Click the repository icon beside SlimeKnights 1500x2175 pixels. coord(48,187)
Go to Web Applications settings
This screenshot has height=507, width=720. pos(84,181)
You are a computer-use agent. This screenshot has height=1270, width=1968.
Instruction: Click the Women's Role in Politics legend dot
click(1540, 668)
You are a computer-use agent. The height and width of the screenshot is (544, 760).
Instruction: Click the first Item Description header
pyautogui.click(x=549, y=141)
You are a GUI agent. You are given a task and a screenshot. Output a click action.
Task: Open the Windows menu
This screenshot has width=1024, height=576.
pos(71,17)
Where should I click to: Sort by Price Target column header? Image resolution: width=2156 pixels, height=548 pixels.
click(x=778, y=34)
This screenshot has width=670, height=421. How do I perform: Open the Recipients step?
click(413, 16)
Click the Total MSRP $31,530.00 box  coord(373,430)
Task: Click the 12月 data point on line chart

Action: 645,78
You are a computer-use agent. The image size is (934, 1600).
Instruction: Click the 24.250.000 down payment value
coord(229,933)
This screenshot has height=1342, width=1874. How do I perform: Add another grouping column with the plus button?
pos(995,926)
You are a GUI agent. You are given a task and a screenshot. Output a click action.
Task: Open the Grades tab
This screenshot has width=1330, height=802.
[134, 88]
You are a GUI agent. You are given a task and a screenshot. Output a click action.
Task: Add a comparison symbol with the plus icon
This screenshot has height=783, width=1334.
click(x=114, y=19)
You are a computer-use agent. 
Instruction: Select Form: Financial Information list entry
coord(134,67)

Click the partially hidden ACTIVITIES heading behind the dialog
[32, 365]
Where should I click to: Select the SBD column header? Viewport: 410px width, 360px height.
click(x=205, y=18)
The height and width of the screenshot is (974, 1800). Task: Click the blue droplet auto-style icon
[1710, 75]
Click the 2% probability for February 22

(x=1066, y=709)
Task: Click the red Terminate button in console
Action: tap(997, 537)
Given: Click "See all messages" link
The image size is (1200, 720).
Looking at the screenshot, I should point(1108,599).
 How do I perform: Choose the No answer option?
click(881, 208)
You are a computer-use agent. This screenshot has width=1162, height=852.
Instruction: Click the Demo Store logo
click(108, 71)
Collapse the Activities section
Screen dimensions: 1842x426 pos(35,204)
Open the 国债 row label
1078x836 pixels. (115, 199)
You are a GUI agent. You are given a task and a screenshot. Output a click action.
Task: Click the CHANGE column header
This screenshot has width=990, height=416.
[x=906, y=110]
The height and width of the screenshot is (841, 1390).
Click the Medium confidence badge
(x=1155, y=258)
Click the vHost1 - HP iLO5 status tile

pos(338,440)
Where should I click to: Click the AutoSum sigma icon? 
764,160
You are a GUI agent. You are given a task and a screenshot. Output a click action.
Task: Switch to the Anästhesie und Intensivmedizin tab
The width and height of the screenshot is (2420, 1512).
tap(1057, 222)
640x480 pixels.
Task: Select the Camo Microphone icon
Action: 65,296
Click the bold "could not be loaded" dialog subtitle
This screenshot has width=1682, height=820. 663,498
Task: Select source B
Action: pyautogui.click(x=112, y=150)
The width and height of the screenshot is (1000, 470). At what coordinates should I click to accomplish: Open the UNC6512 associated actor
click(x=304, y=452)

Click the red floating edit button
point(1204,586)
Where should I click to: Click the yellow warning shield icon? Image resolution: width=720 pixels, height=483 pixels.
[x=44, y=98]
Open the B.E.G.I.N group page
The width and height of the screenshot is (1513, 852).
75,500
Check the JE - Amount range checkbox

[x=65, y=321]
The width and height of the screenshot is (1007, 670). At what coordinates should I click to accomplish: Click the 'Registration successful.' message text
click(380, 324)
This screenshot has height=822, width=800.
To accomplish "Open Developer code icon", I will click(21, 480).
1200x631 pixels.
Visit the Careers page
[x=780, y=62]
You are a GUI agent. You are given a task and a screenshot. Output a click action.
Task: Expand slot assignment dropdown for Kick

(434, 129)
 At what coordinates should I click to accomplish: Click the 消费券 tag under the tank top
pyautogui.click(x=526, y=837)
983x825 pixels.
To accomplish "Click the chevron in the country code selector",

★ ★ ★ ★

What the exercise asks -
Return the complete material exactly as it reads.

Solved exercise -
Click the repository icon beside SlimeKnights 1500x2175 pixels. coord(48,187)
Go to Web Applications settings
This screenshot has height=507, width=720. pos(84,181)
You are a computer-use agent. This screenshot has height=1270, width=1968.
Instruction: Click the Women's Role in Politics legend dot
click(1540, 668)
You are a computer-use agent. The height and width of the screenshot is (544, 760).
Instruction: Click the first Item Description header
pyautogui.click(x=549, y=141)
You are a GUI agent. You are given a task and a screenshot. Output a click action.
Task: Open the Windows menu
This screenshot has width=1024, height=576.
pos(71,17)
Where should I click to: Sort by Price Target column header? Image resolution: width=2156 pixels, height=548 pixels.
click(x=778, y=34)
This screenshot has width=670, height=421. How do I perform: Open the Recipients step?
click(413, 16)
Click the Total MSRP $31,530.00 box  coord(373,430)
Task: Click the 12月 data point on line chart

Action: 645,78
You are a computer-use agent. The image size is (934, 1600).
Instruction: Click the 24.250.000 down payment value
coord(229,933)
This screenshot has height=1342, width=1874. How do I perform: Add another grouping column with the plus button?
pos(995,926)
You are a GUI agent. You are given a task and a screenshot. Output a click action.
Task: Open the Grades tab
This screenshot has width=1330, height=802.
[134, 88]
You are a GUI agent. You are given a task and a screenshot. Output a click action.
Task: Add a comparison symbol with the plus icon
This screenshot has height=783, width=1334.
click(x=114, y=19)
You are a computer-use agent. 
Instruction: Select Form: Financial Information list entry
coord(134,67)

Click the partially hidden ACTIVITIES heading behind the dialog
[32, 365]
Where should I click to: Select the SBD column header? Viewport: 410px width, 360px height.
click(x=205, y=18)
The height and width of the screenshot is (974, 1800). Task: Click the blue droplet auto-style icon
[1710, 75]
Click the 2% probability for February 22

(x=1066, y=709)
Task: Click the red Terminate button in console
Action: tap(997, 537)
Given: Click "See all messages" link
The image size is (1200, 720).
Looking at the screenshot, I should point(1108,599).
 How do I perform: Choose the No answer option?
click(881, 208)
You are a computer-use agent. This screenshot has width=1162, height=852.
Instruction: Click the Demo Store logo
click(108, 71)
Collapse the Activities section
Screen dimensions: 1842x426 pos(35,204)
Open the 国债 row label
1078x836 pixels. (115, 199)
You are a GUI agent. You are given a task and a screenshot. Output a click action.
Task: Click the CHANGE column header
This screenshot has width=990, height=416.
[x=906, y=110]
The height and width of the screenshot is (841, 1390).
Click the Medium confidence badge
(x=1155, y=258)
Click the vHost1 - HP iLO5 status tile

pos(338,440)
Where should I click to: Click the AutoSum sigma icon? 
764,160
You are a GUI agent. You are given a task and a screenshot. Output a click action.
Task: Switch to the Anästhesie und Intensivmedizin tab
The width and height of the screenshot is (2420, 1512).
tap(1057, 222)
640x480 pixels.
Task: Select the Camo Microphone icon
Action: 65,296
Click the bold "could not be loaded" dialog subtitle
This screenshot has width=1682, height=820. 663,498
Task: Select source B
Action: pyautogui.click(x=112, y=150)
The width and height of the screenshot is (1000, 470). At what coordinates should I click to accomplish: Open the UNC6512 associated actor
click(x=304, y=452)

Click the red floating edit button
point(1204,586)
Where should I click to: Click the yellow warning shield icon? Image resolution: width=720 pixels, height=483 pixels.
[x=44, y=98]
Open the B.E.G.I.N group page
The width and height of the screenshot is (1513, 852).
75,500
Check the JE - Amount range checkbox

[x=65, y=321]
The width and height of the screenshot is (1007, 670). At what coordinates should I click to accomplish: Click the 'Registration successful.' message text
click(380, 324)
This screenshot has height=822, width=800.
To accomplish "Open Developer code icon", I will click(21, 480).
1200x631 pixels.
Visit the Careers page
[x=780, y=62]
You are a GUI agent. You are given a task and a screenshot. Output a click action.
Task: Expand slot assignment dropdown for Kick

(434, 129)
 At what coordinates should I click to accomplish: Click the 消费券 tag under the tank top
pyautogui.click(x=526, y=837)
983x825 pixels.
To accomplish "Click the chevron in the country code selector",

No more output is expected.